INSTRUCTIONS FOR THE TASK — In the passage on the Munger Hall controversy, what share of the future undergraduate body does the AIASB letter say will end up living in Munger Hall?

SELECTED PASSAGE —
● ● ● ● ●

In response to this point, the AIASB letter argues that “UCSB is attempting to sell 10 floors of densely packed substandard cells as a housing 'choice' for undergraduate students. The reality is, 20% of the future undergraduate body will end up living in Munger Halls’ substandard housing because they have no other choice.”
AIASB also use the open letter to express their support and gratitude to Dennis McFadden, the architect and UCSB Design Review Committee member who resigned from the committee last month in protest of the scheme; a move which has propelled the controversy into the national spotlight.
“We are grateful to Architect Dennis McFadden for his service on the University Design Review Committee and for standing up against this project,” the letter says. “AIASB strongly agrees with Mr. McFadden and the many other voices of opposition and urges the University to take immediately action to halt and reconsider this project in its entirety.”
Since news of McFadden’s resignation broke at the end of October, the project has generated an active thread over on the Archinect Discussion Forum. Readers are invited to share their views on the scheme, and its surrounding controversy here or in the comments below.
7 Comments
do I need 2.3 Billion to call myself "Hobby Architect"? Would AIA/NCARB approve?
Yeah... seems to be rich person privilege. The laws don't apply to them (sarcasm).
Imagine lecturing Munger about investing ... doubt he'd take that kindly from an "amateur investor".

● ● ● ● ●

SOURCE DATA —
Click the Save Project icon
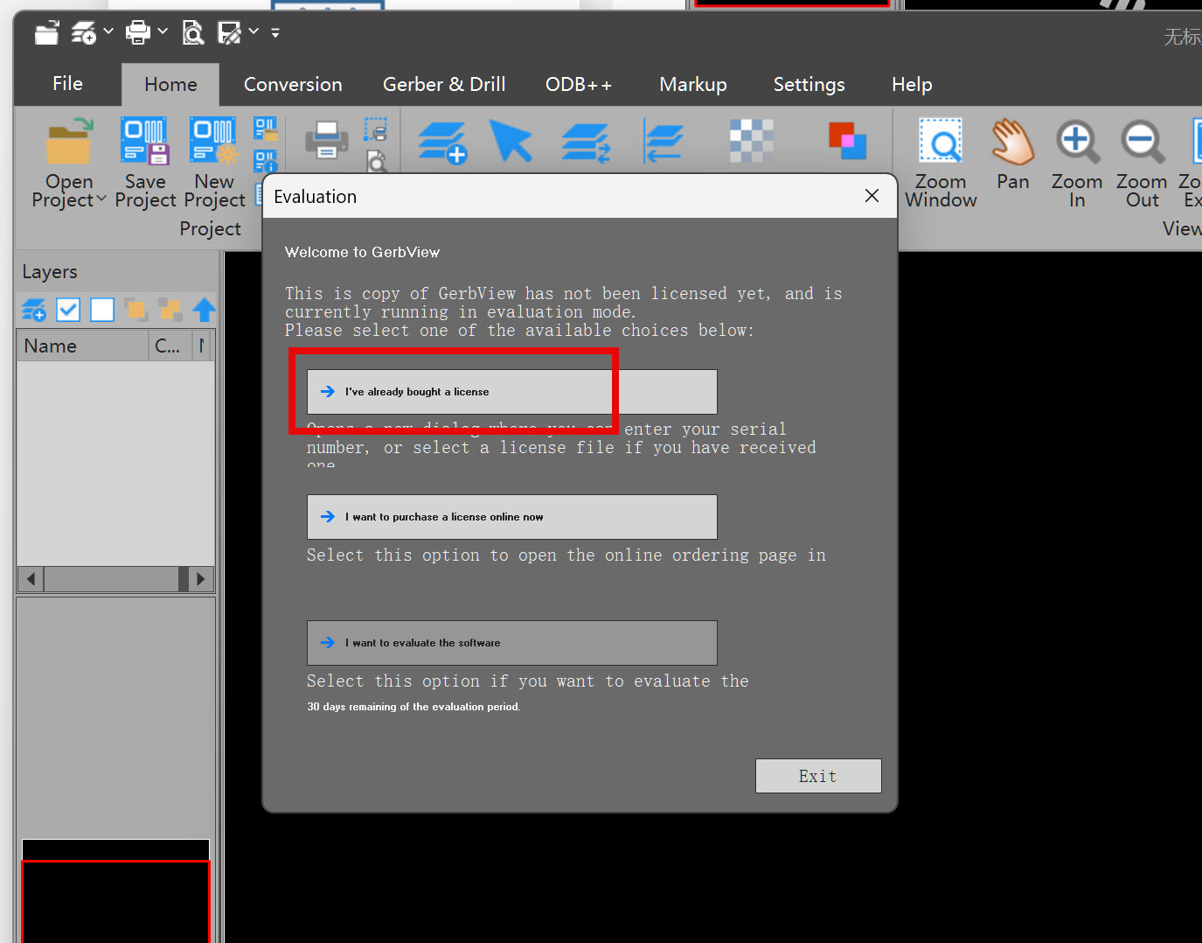 coord(145,143)
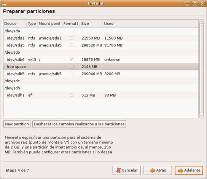Select the /dev/sdc disk tree row
This screenshot has height=179, width=207.
(101, 81)
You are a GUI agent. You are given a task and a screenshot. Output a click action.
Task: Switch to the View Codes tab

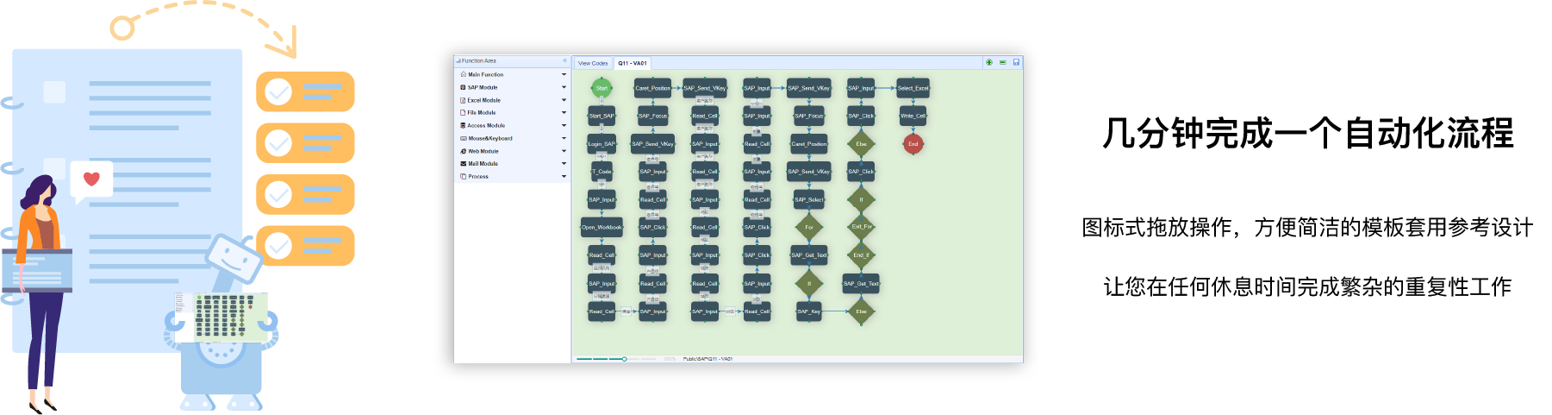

● ● ● ● ●

ANSWER FOR THIS EXERCISE — 20%